Aber damit nicht genug. Der jüdische Mann bietet IHR Wasser an, ja sogar Wasser des Lebens, das allen Durst in Ewigkeit stillt.Spricht die Frau: "Herr, gib mir solches Wasser, damit mich nicht dürstet" Und – gib mir solches Wasser, damit "ich nicht mehr herkommen muß, um zu schöpfen". Damit ich den anderen, den Augen, den Fingern der anderen nicht mehr begegnen muß. Ja, Herr, mach ein Ende mit dem Spießrutenlaufen. Aber du hast ja nichts zum Schöpfen und der Brunnen ist tief. Braucht er den Eimer zum Schöpfen?

 

Voll Verwunderung lernt die Frau am Brunnen: Er braucht keinen Eimer zum Schöpfen. Er ist selber ist lebendiges Wasser, das allen Durst stillen, auch den nach Leben, nach Liebe, Wertschätzung, Geborgenheit, Annahme. Er ist die Quelle des Leben, er ist der, der von sich sagen kann und darf: Ich bin‘s. Er ist mehr als der Vater Jakob, der sein Schafe in diesem Brunnen tränkte. Und wo er ist, da beten Menschen den Vater an "im Geist und in der Wahrheit" und finden den Grund ihres Lebens. So darf Wahrheit bei den Menschen auch aufgedeckt werden.

 

Die Frau, der das widerfahren ist, hält nichts mehr am Brunnen. Sie muß weitersagen, was sie erfahren hat.
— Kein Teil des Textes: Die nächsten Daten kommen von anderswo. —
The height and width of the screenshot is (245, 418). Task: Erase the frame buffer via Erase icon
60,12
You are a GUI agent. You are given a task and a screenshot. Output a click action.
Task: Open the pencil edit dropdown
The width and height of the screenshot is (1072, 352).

Sie geht, läuft, rennt zu den Menschen in der Stadt, denen sie nicht begegnen wollte, und ihnen sagt sie: Seht ob es der Messias ist.

Was zur Unzeit mit einer einsamen und isolierten Frau am Brunnen begonnnen hat, das endet in der großen Menge, die spricht: "Dieser ist wahrlich der Heiland der Welt".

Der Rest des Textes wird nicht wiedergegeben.